Let me also apologise for slating you as a "rabid lefty". It was all horribly embarrassing to mistake you for the Duffster, then get called on it by Blair, and then be beaten up by hundreds of abusive comments left by Balir's mob. It was all too quick and ridiculous [even it meant 6,000 hits in a few hours]. I took Daddy Dave's comment to be a sort of public service announcement, but I was mistaken. So sorry again.

Andrew Frost said...

And two other points while I think of them...

Why is this political? The culture wars are far from over, Dot, and the soldiers of the right - Bolt, Blair, Ackerman et al - continue to use contemporary art as the soft touch/easy kick for a slow news day. Well, excuse my French, but fuck them and the horses they rode in on. The whole reason for arguing the worth of contemporary art is that its value flies in the face of the right wing's self justfying claptrap and co-opting of liberal, Left tradition in the name of their "argument" [Bolt quoting Orwell, as a prime example]. This is a fight worth having.

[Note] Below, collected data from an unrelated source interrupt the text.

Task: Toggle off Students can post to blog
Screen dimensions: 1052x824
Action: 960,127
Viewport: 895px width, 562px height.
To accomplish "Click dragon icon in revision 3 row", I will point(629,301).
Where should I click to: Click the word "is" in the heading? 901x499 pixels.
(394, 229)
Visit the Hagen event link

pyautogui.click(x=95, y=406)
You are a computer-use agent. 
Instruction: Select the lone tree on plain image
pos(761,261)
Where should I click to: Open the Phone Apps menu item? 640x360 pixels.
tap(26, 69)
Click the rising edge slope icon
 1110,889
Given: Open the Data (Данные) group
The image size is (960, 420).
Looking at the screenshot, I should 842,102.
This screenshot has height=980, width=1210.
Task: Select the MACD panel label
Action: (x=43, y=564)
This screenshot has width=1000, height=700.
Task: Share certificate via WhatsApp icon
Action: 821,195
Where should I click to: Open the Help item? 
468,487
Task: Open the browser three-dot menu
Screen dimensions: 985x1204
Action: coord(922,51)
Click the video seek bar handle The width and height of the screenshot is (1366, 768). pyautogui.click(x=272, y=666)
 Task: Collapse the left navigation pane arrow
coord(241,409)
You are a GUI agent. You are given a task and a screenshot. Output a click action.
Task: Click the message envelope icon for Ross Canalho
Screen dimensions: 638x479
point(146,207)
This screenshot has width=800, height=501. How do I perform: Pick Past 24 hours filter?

And that thing about Pollock and the CIA? Well, again, it's bullshit. It may well be that the CIA and American government used contemporary art in the US and its attendant values of freedom, expression etc to contrast with the Soviet's art of social realism. But to then say that all of abstract expressionism was the creation of the CIA is nonsense. Maybe Jackson drank too much and drove his car into a tree because he couldn't live with being an Oswald style art patsy, but what about all the oethr hundreds of artists who were beatnik abstract expressionists?

dorothy parker said...

We really should stop meeting in the back pages. Sorry also I'm slow to moderate them.

We agree on the painting. And probably agree on many other things.

If nothing else the benefit of pissing into the fireplace of well heeled patrons.

And as a result of the assorted confusions created by the name of this blog, I've shifted over to a clean site, and sorry for any fuss it caused you. Being monstered by Blair trolls is a fate worse than death.

Daddy Dave trolled here for a time, but as a solitary scribbler in therapy I never pay any attention to the politics of these things, whereas they take it quite seriously.

And finally we don't have to argue about the value of contemporary or any other art. Though I reserve the right to say that the installation in the building site up the road - a battered portaloo, bricks and concrete - remains more potent than any Anselm Kiefer collection of concrete foisted on gallery visitors.

But you know even when doing an op ed it would be nice for the hint to be a little stronger on tripe, especially if you're going to slag off others for not being tough enough in their own positions.